***** Fragmento del documento *****
Los cuatro virreinatos que el reino de España impuso en América: Nueva España, Perú, Nueva Granada y del Río de la Plata, tenían muy poca vinculación entre sí y todos se referenciaban en la corte madrileña. Ninguno de ellos tenía como objetivo desarrollar economías o vínculos políticos y sociales y, en cambio, todos estaban abocados a cumplir con su primera obligación: saquear las colonias y llevarse todo lo saqueado.
Inglaterra fracasó una y otra vez en su intento por arrebatarle las posesiones latinoamericanas a España. Todos los fracasos se debieron a la firme resistencia opuesta por los criollos, los “naturales” de estos territorios. Aunque estos “naturales” nunca hubiesen recibido aliento alguno de Madrid, sino todo lo contrario.
Los más preclaros y decididos patriotas latinoamericanos siempre tuvieron presente que la división virreinal era simplemente un recurso de la corona para mantenerlos desunidos y así poder vencerlos por separado. La historia demostró que las luchas por la independencia tuvieron éxito cuando se abordaron en una coordinación continental.
*****
:: Ejercicios por resolver ::
• a. Según el texto sobre los virreinatos americanos, ¿a qué se debieron todos los fracasos de Inglaterra en su intento por arrebatarle a España las posesiones latinoamericanas?
• b. Reproduce palabra por palabra el pasaje del texto sobre los virreinatos americanos que comienza con las palabras "Inglaterra fracasó una" y termina con "todo lo contrario.".
• c. Retoma el texto sobre los virreinatos americanos y continúalo a partir de su última oración.
El listado proviene de una fuente distinta a la del texto sobre los virreinatos americanos.
***** Extracto del listado *****
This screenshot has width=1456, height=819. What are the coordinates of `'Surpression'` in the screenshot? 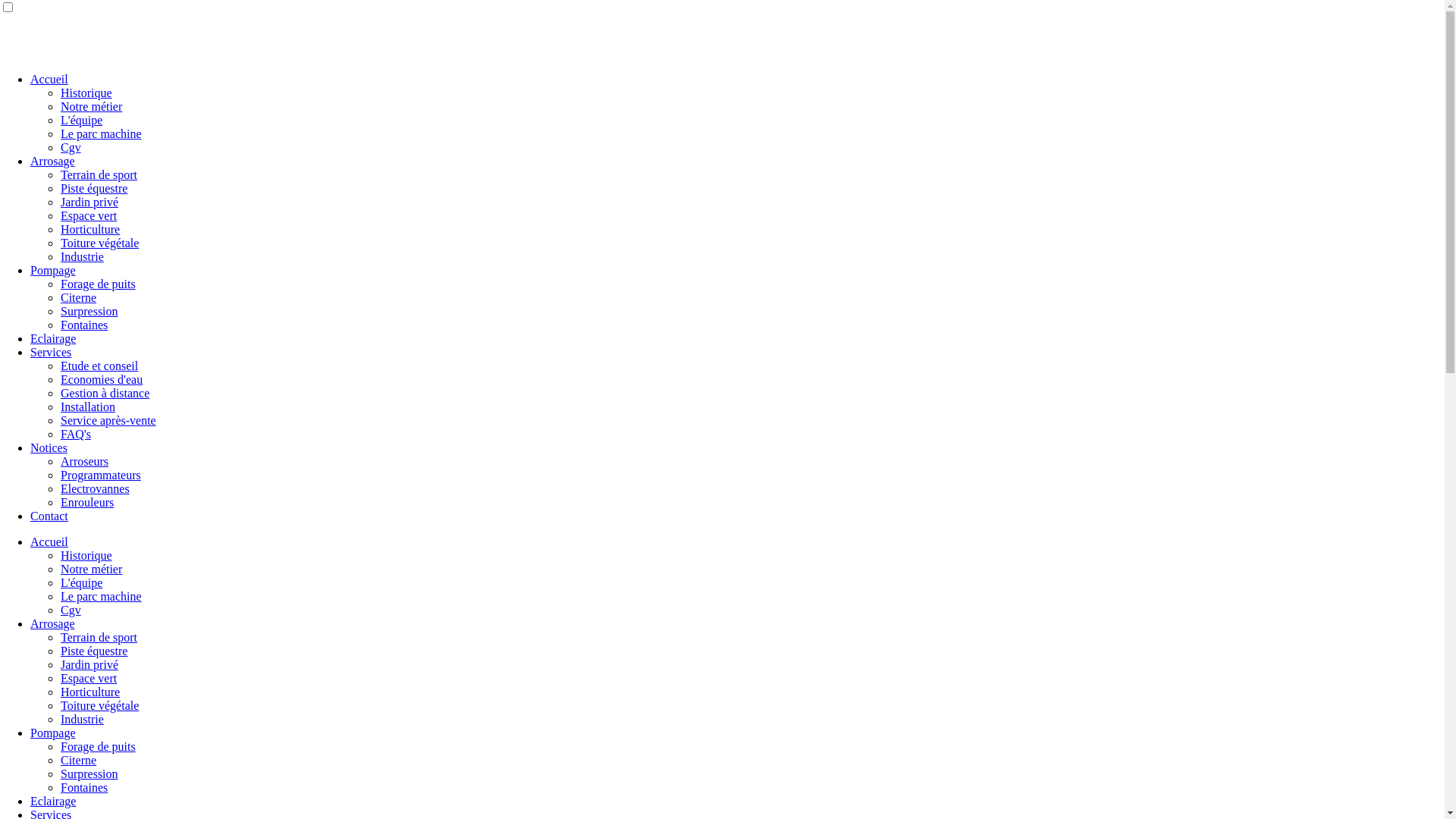 It's located at (89, 310).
*****
:: Resultados de ejercicios ::
• a. Se debieron a la firme resistencia opuesta por los criollos, los "naturales" de estos territorios.

• b.
Inglaterra fracasó una y otra vez en su intento por arrebatarle las posesiones latinoamericanas a España. Todos los fracasos se debieron a la firme resistencia opuesta por los criollos, los “naturales” de estos territorios. Aunque estos “naturales” nunca hubiesen recibido aliento alguno de Madrid, sino todo lo contrario.

• c.
En aquella época, en las primeras décadas del siglo XIX, las guerras europeas y los saqueos colonialistas conformaban un mismo nudo de contradicciones. Napoleón intentó resolverlo como Alejandro había resuelto el nudo gordiano que le impedía avanzar a la India: de un tajo. Pero fracasó ante la acción conjunta de las principales monarquías absolutistas europeas, lideradas por Rusia e Inglaterra (ambas dinastías estaban emparentadas).
La Santa Alianza, la autocrática unión creada en 1815 e impulsada por Klemens von Metternich, canciller del imperio austrohúngaro, tuvo como su principal objetivo sofocar todos los intentos independentistas de las colonias y restaurar a sangre y fuego todas las monarquías europeas. Pero el desarrollo dialéctico de las sociedades humanas es un proceso irrefrenable, regido por leyes tanto económicas como sociales y ese objetivo fue sepultado por la ola triunfante de movimientos de liberación nacional y de incipientes revoluciones sociales en los principales países europeos.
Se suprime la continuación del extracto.